*Records for the exercise:*
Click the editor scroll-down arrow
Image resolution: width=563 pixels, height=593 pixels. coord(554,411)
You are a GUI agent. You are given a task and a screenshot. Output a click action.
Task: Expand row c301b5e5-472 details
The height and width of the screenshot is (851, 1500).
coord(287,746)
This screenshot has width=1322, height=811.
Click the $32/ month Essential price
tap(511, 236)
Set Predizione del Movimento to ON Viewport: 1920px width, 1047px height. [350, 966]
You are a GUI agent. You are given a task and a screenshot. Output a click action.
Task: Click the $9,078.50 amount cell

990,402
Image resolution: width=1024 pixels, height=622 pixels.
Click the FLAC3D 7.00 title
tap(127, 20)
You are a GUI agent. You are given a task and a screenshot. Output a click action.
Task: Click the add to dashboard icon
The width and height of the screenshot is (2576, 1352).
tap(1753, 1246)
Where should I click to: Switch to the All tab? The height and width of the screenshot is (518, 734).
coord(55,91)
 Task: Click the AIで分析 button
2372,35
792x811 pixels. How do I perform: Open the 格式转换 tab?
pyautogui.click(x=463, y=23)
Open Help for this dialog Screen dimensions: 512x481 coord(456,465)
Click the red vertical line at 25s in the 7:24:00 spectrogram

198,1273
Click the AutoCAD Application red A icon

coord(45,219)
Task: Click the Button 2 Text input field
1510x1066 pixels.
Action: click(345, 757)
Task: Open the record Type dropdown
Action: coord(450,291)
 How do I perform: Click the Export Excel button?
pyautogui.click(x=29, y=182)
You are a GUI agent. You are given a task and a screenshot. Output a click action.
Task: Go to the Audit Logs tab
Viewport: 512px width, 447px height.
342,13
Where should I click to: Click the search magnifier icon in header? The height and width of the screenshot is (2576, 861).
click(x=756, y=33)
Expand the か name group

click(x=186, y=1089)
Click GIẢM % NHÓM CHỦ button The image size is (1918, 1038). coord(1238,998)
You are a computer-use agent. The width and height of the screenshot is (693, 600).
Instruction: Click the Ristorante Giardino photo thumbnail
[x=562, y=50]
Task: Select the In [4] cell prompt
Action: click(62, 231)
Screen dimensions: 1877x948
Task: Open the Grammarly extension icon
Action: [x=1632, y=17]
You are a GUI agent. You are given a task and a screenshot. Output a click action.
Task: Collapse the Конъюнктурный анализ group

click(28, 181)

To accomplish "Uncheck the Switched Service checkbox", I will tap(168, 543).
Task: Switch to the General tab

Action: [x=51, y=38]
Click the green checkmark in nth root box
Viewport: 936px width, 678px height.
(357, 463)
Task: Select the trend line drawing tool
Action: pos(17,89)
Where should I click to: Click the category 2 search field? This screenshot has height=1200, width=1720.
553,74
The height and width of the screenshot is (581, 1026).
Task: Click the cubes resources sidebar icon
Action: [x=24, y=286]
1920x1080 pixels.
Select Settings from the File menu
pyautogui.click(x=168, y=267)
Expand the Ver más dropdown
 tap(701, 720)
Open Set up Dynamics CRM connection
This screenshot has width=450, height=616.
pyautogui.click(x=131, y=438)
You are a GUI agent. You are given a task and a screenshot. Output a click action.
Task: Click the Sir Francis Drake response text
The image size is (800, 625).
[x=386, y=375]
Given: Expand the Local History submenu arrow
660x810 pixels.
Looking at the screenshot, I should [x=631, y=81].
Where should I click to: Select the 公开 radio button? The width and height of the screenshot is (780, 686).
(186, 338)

*Job:* Pick out each line in the listing above that contains the word "Expand", and copy those lines out.

*Task result:*
Task: Expand row c301b5e5-472 details
Expand the か name group
Expand the Ver más dropdown
Given: Expand the Local History submenu arrow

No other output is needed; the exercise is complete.